▸ Goal of the exercise: Both the line containing "Vitaly (45, 366)" and the line containing "Design (61, 731)" belong to the span. Output exactly that span from the listing below, and nothing outside it.

::::::

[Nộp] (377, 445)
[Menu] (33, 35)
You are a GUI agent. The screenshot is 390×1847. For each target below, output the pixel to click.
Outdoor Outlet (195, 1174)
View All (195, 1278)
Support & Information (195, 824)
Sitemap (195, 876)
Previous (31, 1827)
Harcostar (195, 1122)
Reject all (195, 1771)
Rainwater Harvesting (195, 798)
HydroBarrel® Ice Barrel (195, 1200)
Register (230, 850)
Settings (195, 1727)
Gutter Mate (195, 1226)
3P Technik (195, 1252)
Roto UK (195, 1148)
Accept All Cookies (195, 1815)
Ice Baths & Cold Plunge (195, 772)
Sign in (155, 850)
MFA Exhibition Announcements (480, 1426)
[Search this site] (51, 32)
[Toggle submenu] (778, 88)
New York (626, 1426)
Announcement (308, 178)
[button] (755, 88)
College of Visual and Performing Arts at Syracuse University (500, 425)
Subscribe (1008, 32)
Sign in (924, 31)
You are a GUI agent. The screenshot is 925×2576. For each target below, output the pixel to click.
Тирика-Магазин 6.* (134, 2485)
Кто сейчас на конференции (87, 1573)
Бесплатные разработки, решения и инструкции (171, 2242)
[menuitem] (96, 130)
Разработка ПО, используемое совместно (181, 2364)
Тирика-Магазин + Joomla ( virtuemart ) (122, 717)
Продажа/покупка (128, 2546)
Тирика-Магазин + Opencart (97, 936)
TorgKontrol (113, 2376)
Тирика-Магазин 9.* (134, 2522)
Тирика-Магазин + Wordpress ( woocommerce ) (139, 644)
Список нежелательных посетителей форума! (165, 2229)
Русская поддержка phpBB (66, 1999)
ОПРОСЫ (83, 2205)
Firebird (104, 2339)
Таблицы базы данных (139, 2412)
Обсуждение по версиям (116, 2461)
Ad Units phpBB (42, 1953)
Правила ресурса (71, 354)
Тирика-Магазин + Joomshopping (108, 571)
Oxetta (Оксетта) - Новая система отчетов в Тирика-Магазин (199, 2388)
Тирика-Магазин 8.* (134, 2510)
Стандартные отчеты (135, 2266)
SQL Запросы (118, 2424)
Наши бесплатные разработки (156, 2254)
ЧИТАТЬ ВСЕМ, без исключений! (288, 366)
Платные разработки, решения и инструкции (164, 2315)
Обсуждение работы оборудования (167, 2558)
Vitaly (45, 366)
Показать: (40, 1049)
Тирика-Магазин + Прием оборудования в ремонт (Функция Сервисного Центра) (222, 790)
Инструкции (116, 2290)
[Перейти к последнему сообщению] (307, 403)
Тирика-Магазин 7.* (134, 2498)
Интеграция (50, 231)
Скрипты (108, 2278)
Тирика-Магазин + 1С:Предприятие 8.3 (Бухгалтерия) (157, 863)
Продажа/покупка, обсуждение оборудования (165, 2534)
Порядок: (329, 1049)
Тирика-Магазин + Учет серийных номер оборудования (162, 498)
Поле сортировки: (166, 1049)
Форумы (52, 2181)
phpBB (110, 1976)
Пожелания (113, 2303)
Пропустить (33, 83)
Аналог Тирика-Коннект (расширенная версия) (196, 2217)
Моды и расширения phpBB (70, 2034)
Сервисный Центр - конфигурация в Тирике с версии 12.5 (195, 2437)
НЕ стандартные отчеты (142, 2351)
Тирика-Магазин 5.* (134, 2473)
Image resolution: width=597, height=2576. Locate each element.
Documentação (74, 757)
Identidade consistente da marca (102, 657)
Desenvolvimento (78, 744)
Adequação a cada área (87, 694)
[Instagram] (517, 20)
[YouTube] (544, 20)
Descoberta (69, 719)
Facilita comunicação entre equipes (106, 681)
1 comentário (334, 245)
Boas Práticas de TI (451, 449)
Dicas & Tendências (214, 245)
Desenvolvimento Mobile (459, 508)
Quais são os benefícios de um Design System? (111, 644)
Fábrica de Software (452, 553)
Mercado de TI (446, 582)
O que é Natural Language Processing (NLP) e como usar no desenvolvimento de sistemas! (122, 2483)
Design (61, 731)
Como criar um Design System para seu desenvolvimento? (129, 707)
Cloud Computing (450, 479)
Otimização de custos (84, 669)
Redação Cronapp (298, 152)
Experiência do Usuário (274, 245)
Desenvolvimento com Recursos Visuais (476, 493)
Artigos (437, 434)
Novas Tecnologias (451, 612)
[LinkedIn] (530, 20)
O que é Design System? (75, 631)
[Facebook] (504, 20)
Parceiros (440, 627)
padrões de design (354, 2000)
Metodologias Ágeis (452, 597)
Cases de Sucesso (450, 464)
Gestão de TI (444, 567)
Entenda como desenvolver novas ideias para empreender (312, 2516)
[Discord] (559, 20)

::::::

▸ Answer box:
Vitaly (45, 366)
Показать: (40, 1049)
Тирика-Магазин + Прием оборудования в ремонт (Функция Сервисного Центра) (222, 790)
Инструкции (116, 2290)
[Перейти к последнему сообщению] (307, 403)
Тирика-Магазин 7.* (134, 2498)
Интеграция (50, 231)
Скрипты (108, 2278)
Тирика-Магазин + 1С:Предприятие 8.3 (Бухгалтерия) (157, 863)
Продажа/покупка, обсуждение оборудования (165, 2534)
Порядок: (329, 1049)
Тирика-Магазин + Учет серийных номер оборудования (162, 498)
Поле сортировки: (166, 1049)
Форумы (52, 2181)
phpBB (110, 1976)
Пожелания (113, 2303)
Пропустить (33, 83)
Аналог Тирика-Коннект (расширенная версия) (196, 2217)
Моды и расширения phpBB (70, 2034)
Сервисный Центр - конфигурация в Тирике с версии 12.5 (195, 2437)
НЕ стандартные отчеты (142, 2351)
Тирика-Магазин 5.* (134, 2473)
Image resolution: width=597, height=2576. Locate each element.
Documentação (74, 757)
Identidade consistente da marca (102, 657)
Desenvolvimento (78, 744)
Adequação a cada área (87, 694)
[Instagram] (517, 20)
[YouTube] (544, 20)
Descoberta (69, 719)
Facilita comunicação entre equipes (106, 681)
1 comentário (334, 245)
Boas Práticas de TI (451, 449)
Dicas & Tendências (214, 245)
Desenvolvimento Mobile (459, 508)
Quais são os benefícios de um Design System? (111, 644)
Fábrica de Software (452, 553)
Mercado de TI (446, 582)
O que é Natural Language Processing (NLP) e como usar no desenvolvimento de sistemas! (122, 2483)
Design (61, 731)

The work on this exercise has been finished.